**Raw data**.

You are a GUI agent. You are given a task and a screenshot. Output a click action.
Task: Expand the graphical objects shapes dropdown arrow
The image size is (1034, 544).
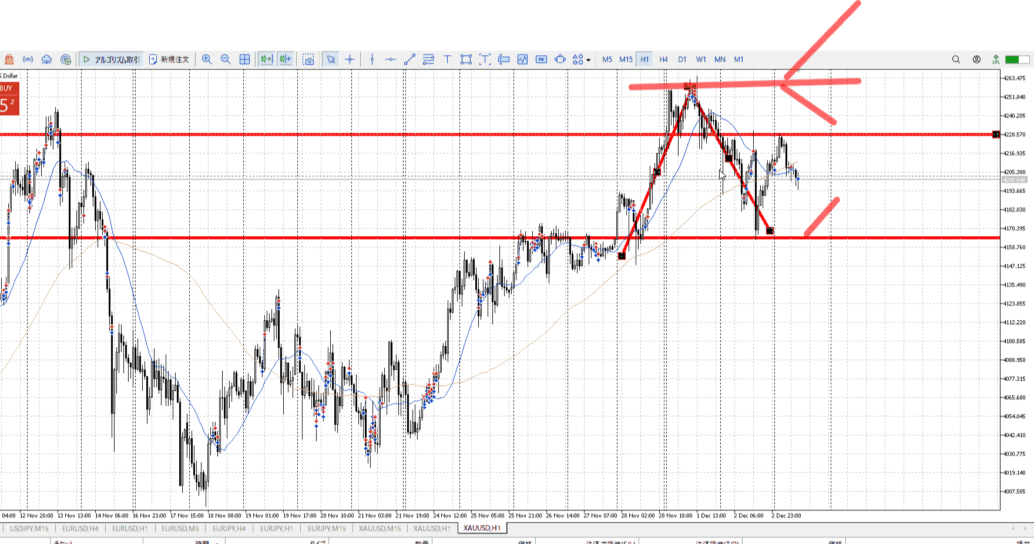point(588,60)
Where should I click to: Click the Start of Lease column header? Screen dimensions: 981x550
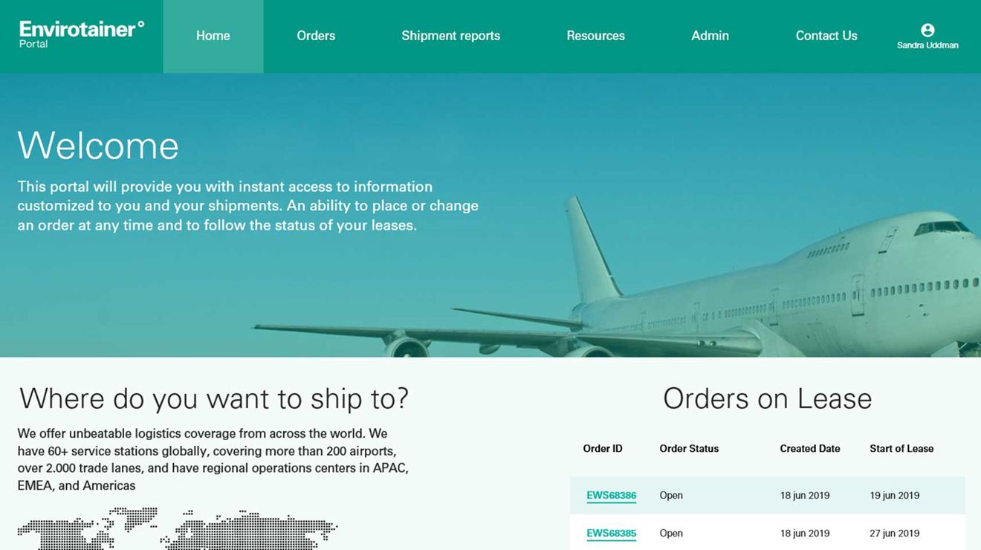[x=901, y=449]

**Prompt**. Write out all of the material above line for line, without any changes. Leave the pictures out.

**Task response**.
You are a GUI agent. You are given a task and a screenshot. Output a click action.
Task: Expand the graphical objects shapes dropdown arrow
The image size is (1034, 544).
point(588,60)
Where should I click to: Click the Start of Lease column header? Screen dimensions: 981x550
[x=901, y=449]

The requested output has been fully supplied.